**EXTRAIT DU TEXTE**
····················

La convergence BPA-BPM est-elle une utopie ?

La combinaison des deux technologies vise à rapprocher les opérationnels qui décrivent, parfois à grandes échelles, leurs processus métier et les informaticiens chargés d'orchestrer ces processus.

L’annonce par Software AG de l’intégration technique des outils Webmethods et Aris n’est pas une surprise : voilà 2 à 3 ans que les éditeurs d’automatisation de processus (communément appelés outils de Workflow ou BPM) s’emploient à créer des ponts techniques avec les outils d’architecture d’entreprise (BPA). Ces rapprochements prennent différentes formes : développement d’interface ( W4/ARIS, Appian/ Mega), intégration OEM (WinDesign/W4, Oracle BPA/BPM) ou rachat pur et simple (Proforma/Metastorm) et donc Aris/Webmethods.

Mais tous poursuivent le même objectif : rapprocher deux mondes, les opérationnels qui décrivent, parfois à grandes échelles, leurs processus métier et les informaticiens chargés d'orchestrer ces processus en étroite collaboration avec les applications métiers existantes.

"Reste que cette transition automatique des deux mondes, déjà tentée par SAP et Oracle sans résultat concluant, est encore un vœu pieu", lisais-je dans 01 Informatique ("Traduire les contenus métier en processus informatiques", par Vincent Berdot dans le numéro du 24/06/2010). Entièrement d'accord sur ce constat mais par sur les raisons invoquées par Sylvain Spenlé dans le même article : "La Modélisation dans Aris ou Mega traduit un processus générique, une gestion de sinistre par exemple. De l'autre côté, le monde de l'exécution reflète une réalité avec ses cas particuliers : la gestion de sinistre appliquée aux domaines de l'épargne ou de la prévoyance. Les deux univers sont trop éloignés pour être rapprochés automatiquement."

····················

**EXTRAIT DES DONNÉES**
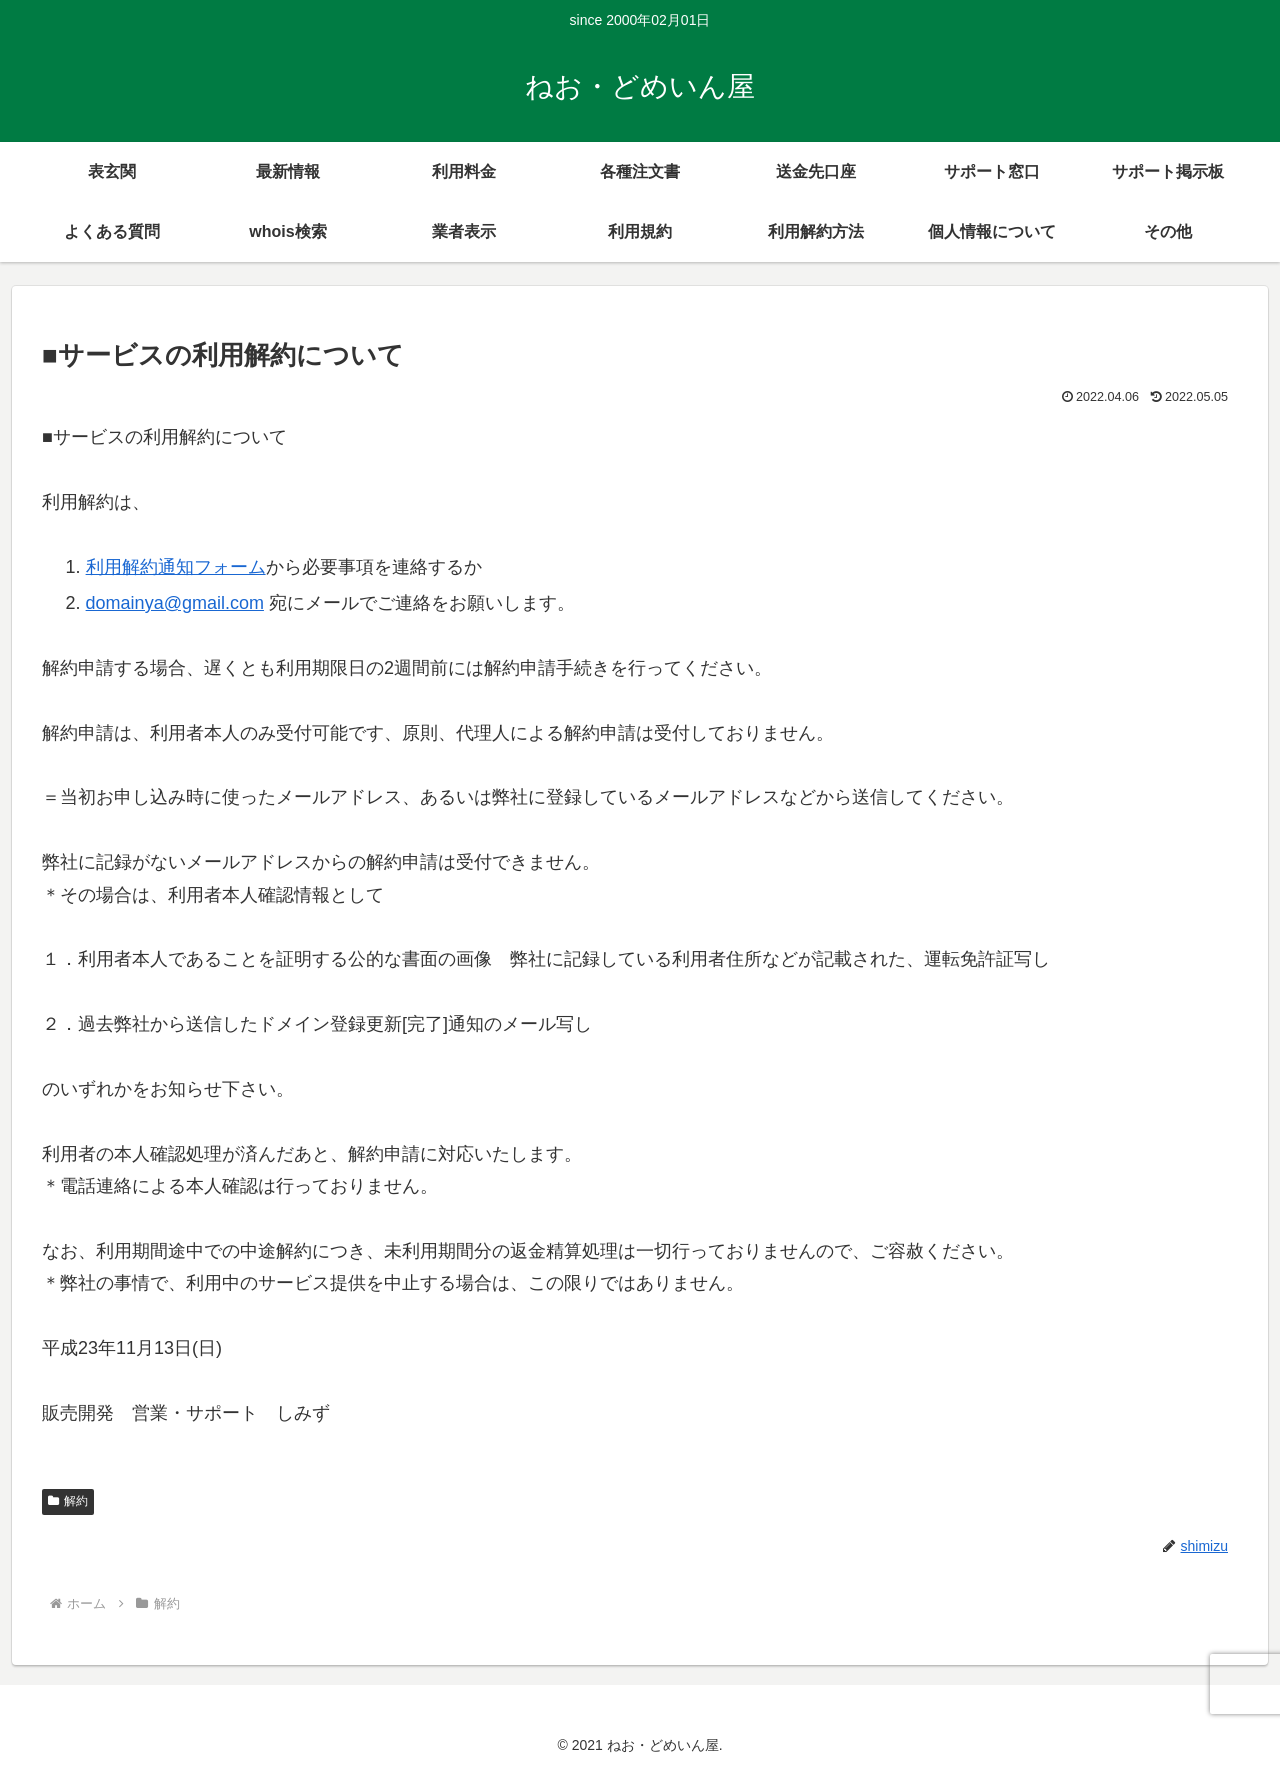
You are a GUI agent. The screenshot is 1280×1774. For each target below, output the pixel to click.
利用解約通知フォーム (176, 567)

····················

**TÂCHES À RÉALISER**
**A)** Répondez à ces questions sur l'article consacré à la convergence BPA-BPM :
(i) Quel éditeur a annoncé l'intégration technique des outils Webmethods et Aris ?
(ii) Depuis combien de temps les éditeurs d'automatisation de processus créent-ils des ponts techniques avec les outils d'architecture d'entreprise ?
(iii) Quels deux acteurs ont déjà tenté la transition automatique des deux mondes sans résultat concluant ?
**B)** Reprenez l'article sur la convergence BPA-BPM après sa dernière phrase et poursuivez-le.
Ces données proviennent d'une autre source que l'article.

**RÉPONSES PAR TÂCHE**
**A)**
(i) Software AG.
(ii) Depuis 2 à 3 ans.
(iii) SAP et Oracle.

**B)**
En effet, la plupart des projets BPA, en tout cas ceux qui réussissent, ne se contentent pas de décrire quelques processus génériques à des fins de documentation ou de certification. Ils visent au contraire à coller à la réalité opérationnelle dans toute sa complexité (c'est d'ailleurs un frein à l'essor de ces projets car cela est consommateur de temps).

D'où l'espoir que la convergence des deux mondes allait justement permettre de gagner du temps dans la mise en oeuvre de ces processus au niveau applicatif.

Si cette perspective a, jusqu'à présent, généré plus de déception que de satisfaction, ce n'est pas parce que ce pont est irréalisable, c'est simplement parce que tous les acteurs, sans exception, se sont contentés d'une transposition technique : visant à reproduire dans l'outil de BPM le Modèle décrit dans l'outil de BPA. Ce faisant, ils commettent une erreur de fond : la Granularité de ces deux modèles diverge largement.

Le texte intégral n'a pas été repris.